NOTE

Energy Poverty American Style

by Trevor Houser and Shashank Mohan | September 26, 2011

The term “energy poverty” is used to describe the 1.6 billion people in the developing world who lack access to electricity or the more than 2 billion who still rely on biomass as their primary source of energy. This phenomenon presents a significant barrier to economic growth in poor countries. But data released last week from the Census Bureau points to a new kind of energy poverty taking place here in the United States as the result of high oil prices and a weak economic recovery.

In their annual report on Income, Poverty, and Health Insurance Coverage in the United States, the Census Bureau found that the number of Americans living in poverty grew by 2.6 million to 46.2 million in 2010—the highest level recorded since the survey began more than 50 years ago (figure 1). Overall US population growth accounts for some of the increase in the number of poor Americans, but the poverty rate also spiked in 2010—from 14.3 percent to 15.1 percent of the total population—putting the United States within striking distance of poverty rates we haven’t experienced since the early 1960s.
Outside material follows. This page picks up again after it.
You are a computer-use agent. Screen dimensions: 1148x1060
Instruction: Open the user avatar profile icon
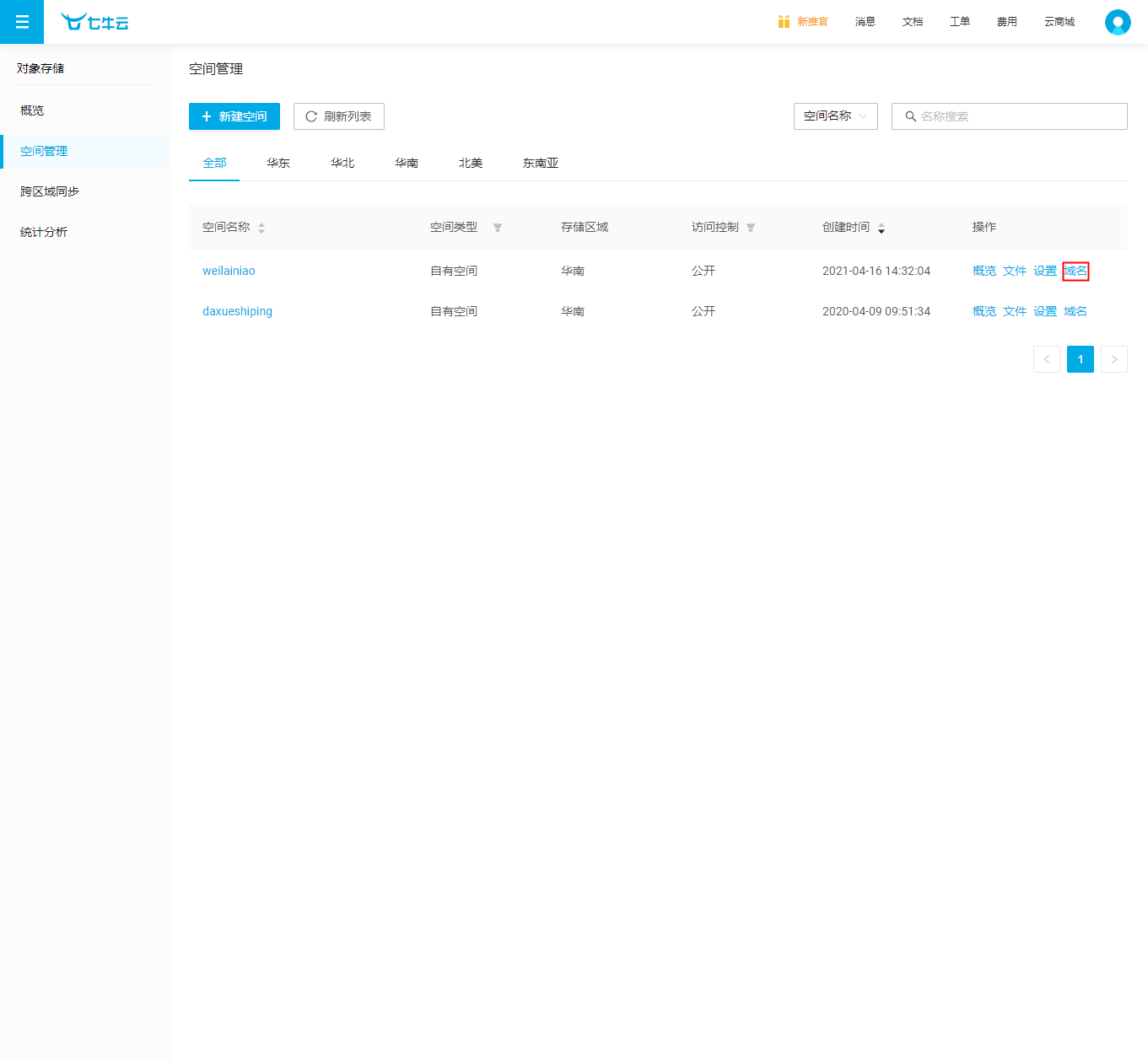point(1118,22)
Stagnant wage growth is to blame for much of the growth in America’s poverty rate. Indeed, the Census Bureau found that nominal income declined in 2010 by 0.7 percent. That was not quite as bad as the 1.1 percent annual decline we saw in 2009, but rising consumer prices last year made the drop in real income even worse. Unlike 2009, when consumer prices fell by 0.4 percent, softening the blow of smaller paychecks, the cost of living rose by 1.6 percent in 2010. As a result, real income fell by 2.3 percent last year, a three-fold increase over the rate of decline in 2009.

The Census Bureau report notes that this is not the first time real income has declined after the end of a recession. Indeed, six of the last seven US recessions have been followed by a year of flat or negative real income growth. But 2010 was worse than any post-recession year since the Census Bureau started keeping records, and that has a lot to do with changes in the global oil market.

Table 1 shows the year-on-year change in US GDP, real median household income, and oil prices for the first full calendar year following the past seven US recessions. For most of the post-war period, America accounted for such a large share of global oil demand that global oil prices fell when the US economy went into recession, and didn’t rise again until the US economy recovered. The exception was in 1980, when supply disruptions in the Middle East caused oil prices to outpace the US economic recovery and contributed to the double-dip recession in 1981.

With America’s share of global oil demand down from 33 percent in 1970 to 22 percent today, the US business cycle has less of an impact on global oil prices. And that is a problem for American households struggling to emerge from recession. While global oil prices collapsed in 2009 thanks to the financial crisis, they rebounded strongly in 2010, despite a weak US recovery, thanks to robust demand growth in emerging markets. That reduced real income for all households and played a major role in the jump in America’s poverty rate.

Digging through the Census Bureau’s 2011 Current Population Survey Annual Social and Economic Supplement, the data source for last week’s poverty report, we estimate that over one-third of the increase in the US poverty rate in 2010 resulted from the rapid rebound in oil prices, using the Census Bureau’s methodology. The increased cost of gasoline at the pump was enough to push just under 1 million Americans into poverty, defined as $11,139 dollars per year in income1 for an individual or $22,113 for a family of four. If oil prices had remained constant at 2001 levels over the past decade, there would be 2.6 million fewer Americans in poverty today and an overall poverty rate of 14.3 percent (figures 2 and 3).

And these are conservative estimates. The Census Bureau adjusts its poverty threshold each year using the average price index for all consumers. Yet the poorer you are, the larger the slice of your income required to buy oil (figure 4). The poorest fifth of Americans spend 10.3 percent of their income on oil compared to 2.4 percent for the top fifth. As a result, recent oil price increases should have a larger impact on poverty rates than our numbers above suggest.

In addition, we are only estimating the direct impacts of higher oil prices—i.e., the change in what US households spend at the pump. But oil is also an input into a wide range of goods and services consumed by Americans—goods and services that have become more expensive as oil costs have increased.

Unfortunately, 2011 is unlikely to offer much relief. The cost of crude oil to US refineries rose 35 percent year-on-year January through July, up from the 30 percent year-on-year increase in 2010. This has helped accelerate overall consumer price inflation, which reached 3.8 percent year-on-year in August, compared to 1.6 percent during 2010. In the absence of an upside surprise in income growth or a sudden collapse in oil prices in the months ahead, expect another round of depressing poverty numbers this time next year.